[Exercise prompt] List every line in the records below that contains the word "Instruction".

[Task data]

-- Begin --

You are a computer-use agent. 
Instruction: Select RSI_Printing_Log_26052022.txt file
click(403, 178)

-- End --
-- Begin --

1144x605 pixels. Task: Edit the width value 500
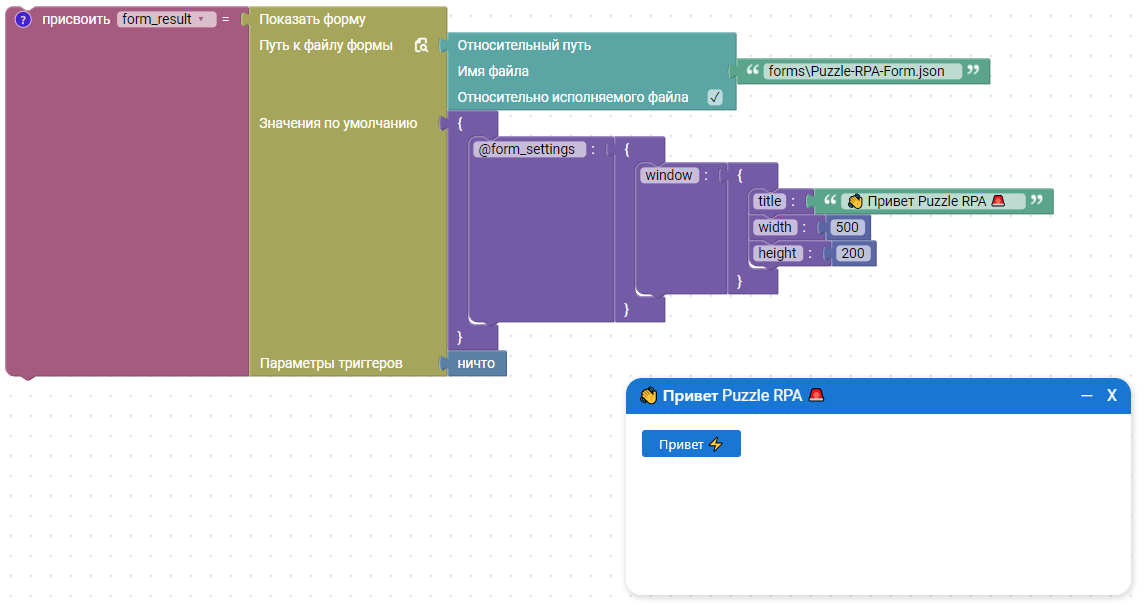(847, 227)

-- End --

[Task response]
Instruction: Select RSI_Printing_Log_26052022.txt file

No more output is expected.